The BeatlesやRamonesなんて、家族が教えてくれなきゃ、自分じゃ発見できないしね(笑)。

―そもそも、パブロさんが音楽を作りはじめたきっかけは、どのようなものだったのでしょうか?

パブロ:僕の家族はみんな音楽が大好きなんだ。だから僕もすごく幼い頃から音楽に夢中だったんだよね。僕が4歳か5歳くらいの頃に、姉貴がThe BeatlesのCDを買ってきて。それを聴いて、一瞬で惚れ込んだんだ。

それからYouTubeで、The Beatlesのライブ風景やスタジオ風景なんかを見漁って、夢中になっていった。バンドに興味を持ったのもそれがきっかけだったね。かなり幼い頃からThe Beatlesのような昔の音楽を聴いていたし、それにRamonesなんかも聴いていたよ。あと、僕の父や兄貴も楽器を演奏できるから、自分も音楽をやるようになったのは自然な流れだったね。

―ご家族も曲を作るんですか?

パブロ:うん。最近は作っていないけど、父も以前はたくさんの音楽を作っていたよ。それに、兄貴たちはノルウェーで自分のプロジェクトを持っている。一番上の兄貴は典型的なラジオ向けのポップミュージックを作っていて、もうひとりの兄貴はエクスペリメンタルなハードコアパンクをやっている。まったく違う2つの世界なんだけど(笑)。ちなみに僕の作品のレコーディングでは、義理の兄がいろいろ手伝ってくれているんだ。

―義理のお兄さんですか。

パブロ:うん、姉の夫なんだ。彼は、曲作りはしていないけど、ミキシングとかマスタリングとか、スタジオでの作業が好きなんだよね。それでいろいろ手伝ってくれているんだ。

BOY PABLO

―本当に、音楽にどっぷり浸かったご家族のなかで育ったんですね。幼少期~学生時代のパブロさんは、どんな少年でしたか?

パブロ:僕は4人兄弟の末っ子なんだ。すぐ上の兄貴とは9歳離れている。一番上とは13歳、次とは12歳、それから9歳違い。すごく甘やかされたガキだったと思うよ(笑)。

いつも兄貴や、その友だちと遊んでいたんだ。すごく大事にされて育ってきたし、今も大事にされている。家族がとても気にかけてくれて、いつも感謝しているんだ。それに、The BeatlesやRamonesなんて、家族が教えてくれなきゃ、自分じゃ発見できないしね(笑)。

―でも、今はサブスクリプションサービスも発達していて、音楽に出会えるツールはたくさんありますよね。そうしたツールは利用されてきませんでした?

パブロ:もちろん、Spotifyをチェックして、「関連するアーティスト」を聴いてみたりもするよ。それで「あぁ、これはクールだな」なんて思ったりして。
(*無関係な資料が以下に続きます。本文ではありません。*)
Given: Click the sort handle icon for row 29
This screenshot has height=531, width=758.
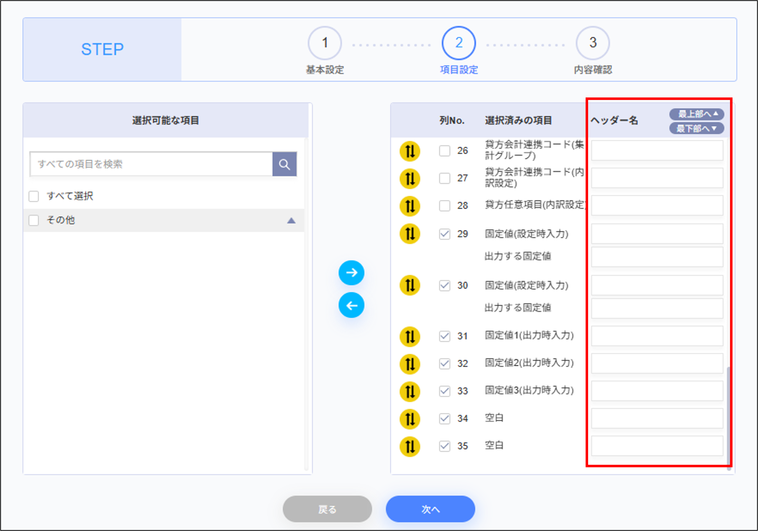Looking at the screenshot, I should pyautogui.click(x=410, y=234).
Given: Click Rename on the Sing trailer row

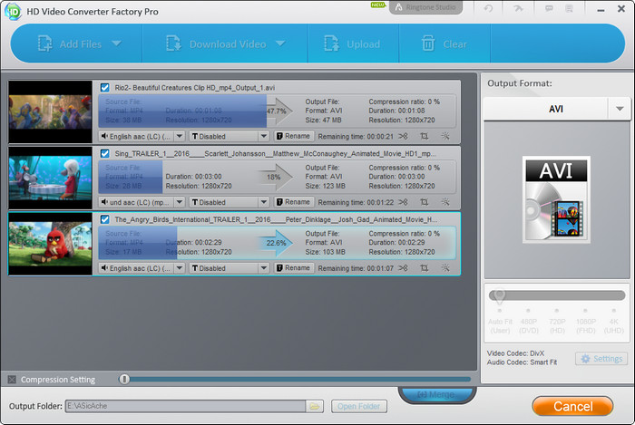Looking at the screenshot, I should pos(293,202).
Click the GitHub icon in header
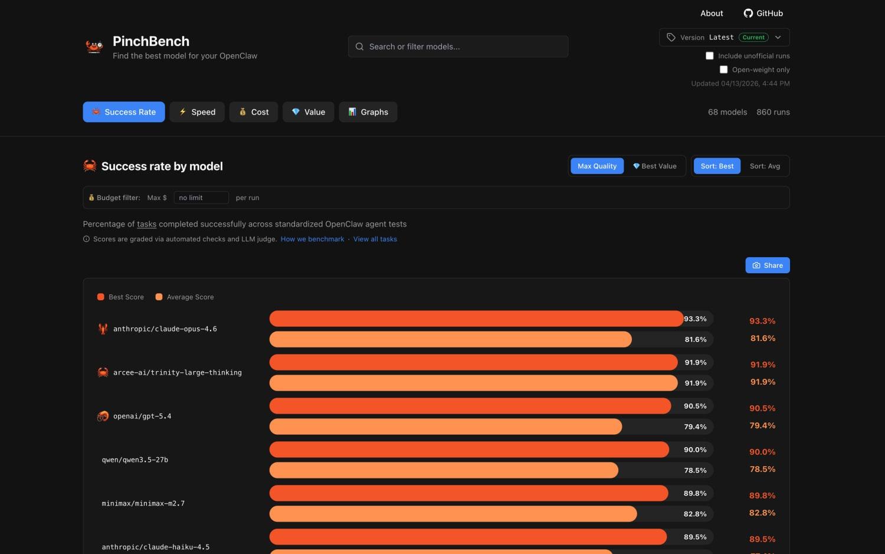 [x=748, y=13]
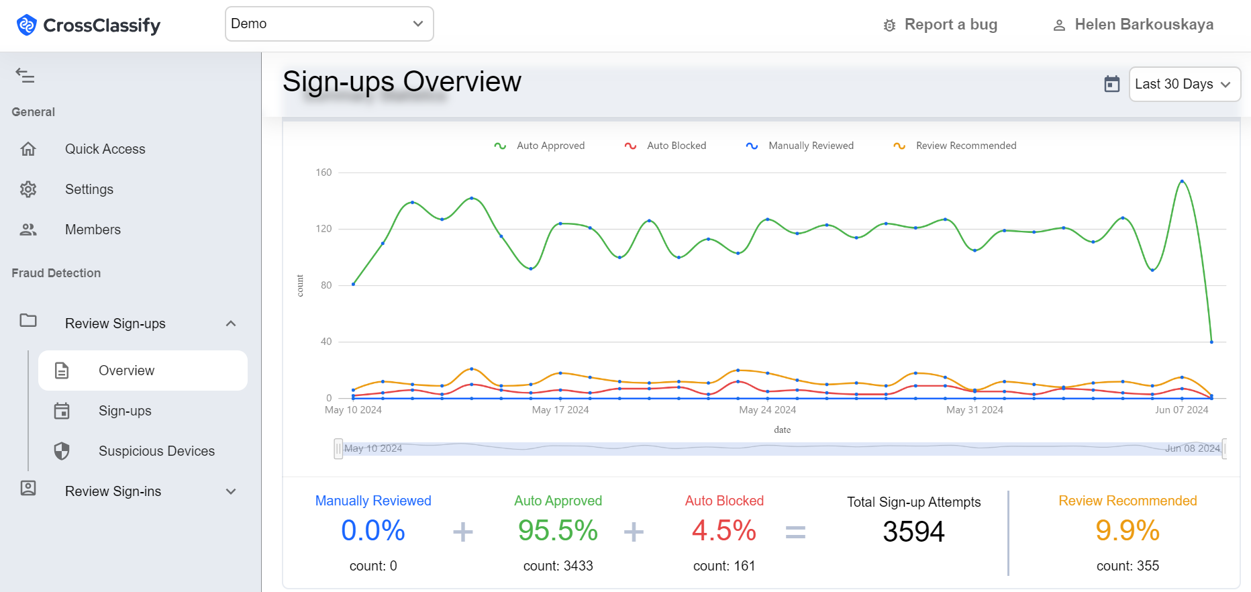
Task: Collapse the Review Sign-ups section
Action: [x=231, y=324]
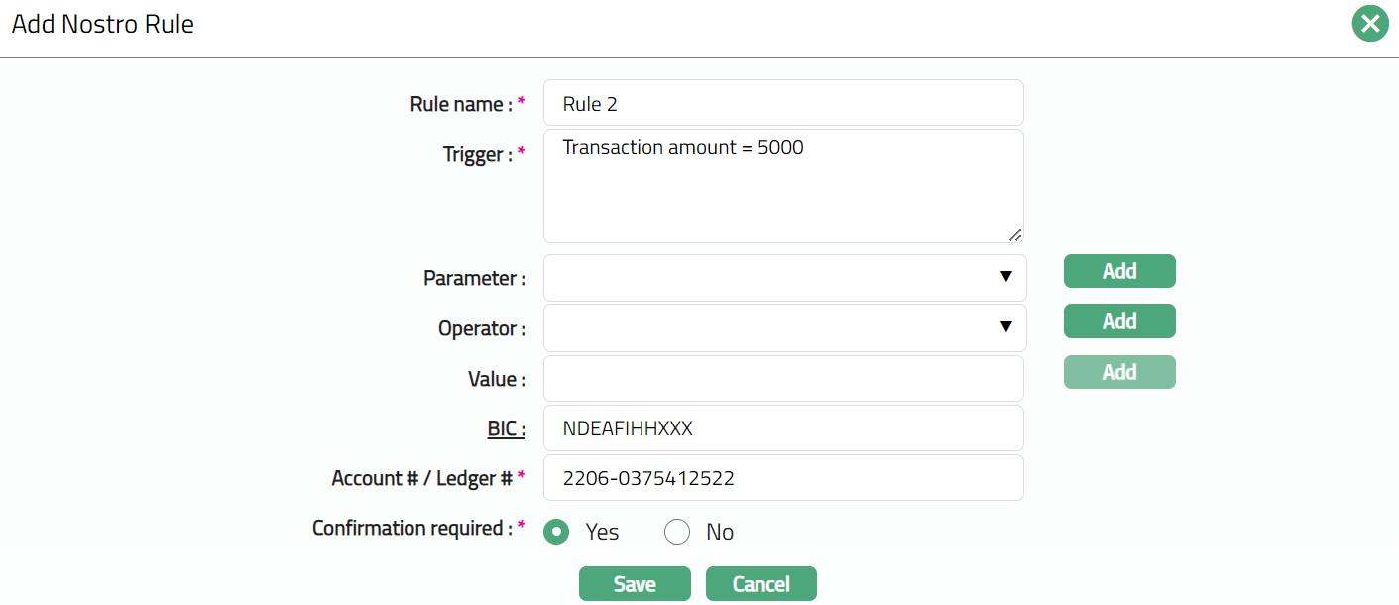1399x605 pixels.
Task: Click the Operator dropdown arrow
Action: pos(1005,327)
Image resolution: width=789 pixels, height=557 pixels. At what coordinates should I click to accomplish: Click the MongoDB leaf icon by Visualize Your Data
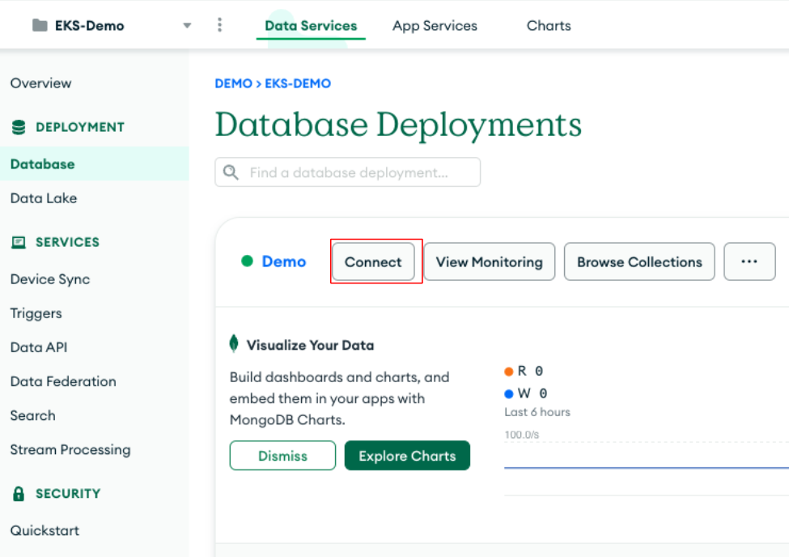click(x=233, y=344)
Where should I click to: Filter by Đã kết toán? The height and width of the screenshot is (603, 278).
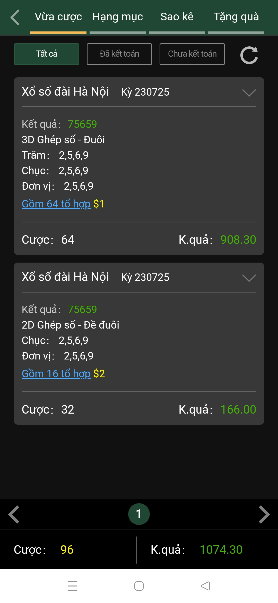tap(119, 54)
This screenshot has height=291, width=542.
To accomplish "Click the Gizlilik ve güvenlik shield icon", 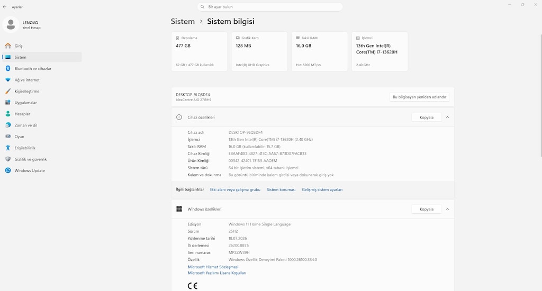I will click(x=8, y=159).
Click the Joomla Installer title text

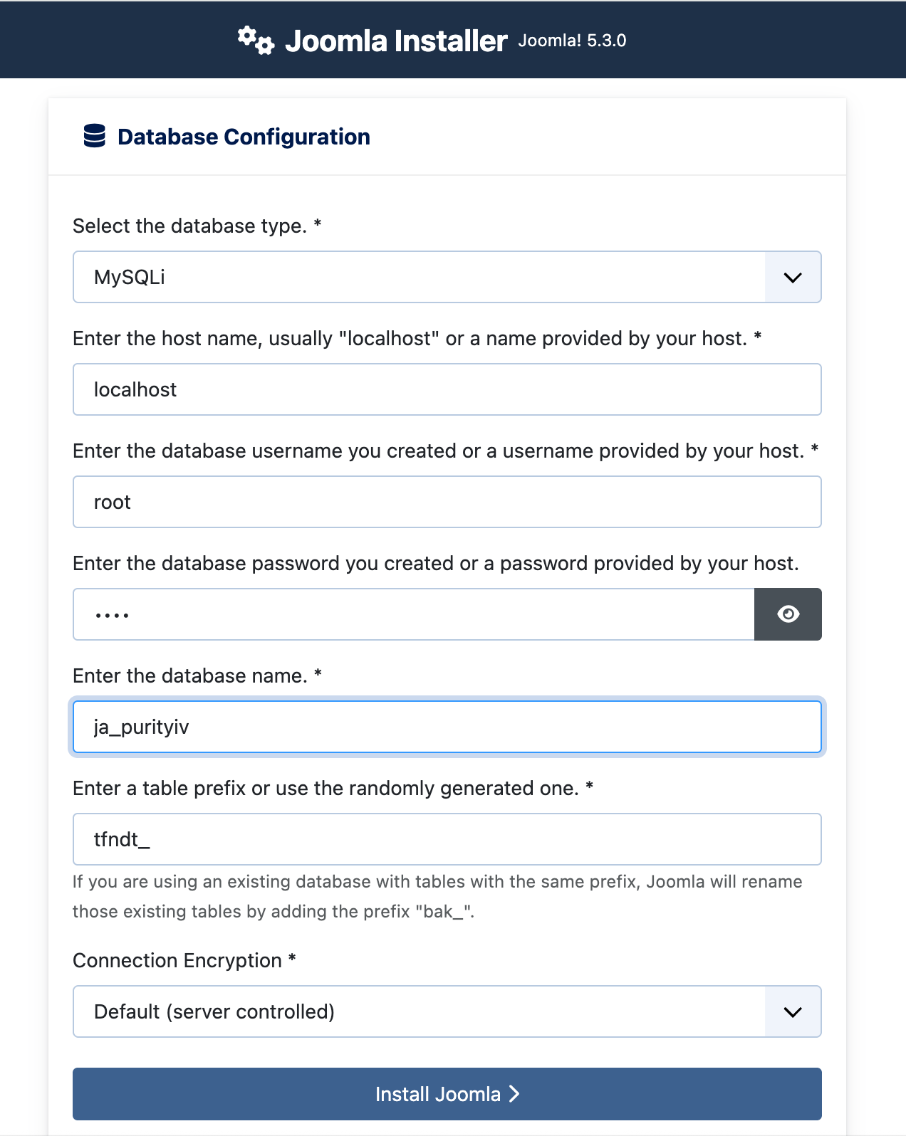396,41
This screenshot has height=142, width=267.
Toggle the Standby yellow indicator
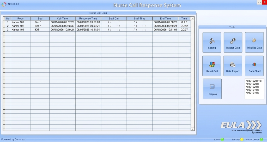(242, 139)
以前は、1日1時間とか決まった時間を作って、そうやって音楽を発掘していたんだ。でも、今でも姉貴や義理の兄貴がすごく音楽を聴くから、貸してもらって聴くこともあるけどね。

―曲を作りはじめた頃は、たとえば「有名になりたい」みたいな目標はありましたか?

パブロ:やっぱりThe Beatlesが好きだったし、「大勢の人の前でプレイしたいな」とは、子どもの頃からずっと夢見ていたけどね。バンドを作って、他人と音楽を作りたいと思っていたんだ。でも結局、一緒に作る相手が見つからなくて、ひとりで作ることになったんだけど(笑)。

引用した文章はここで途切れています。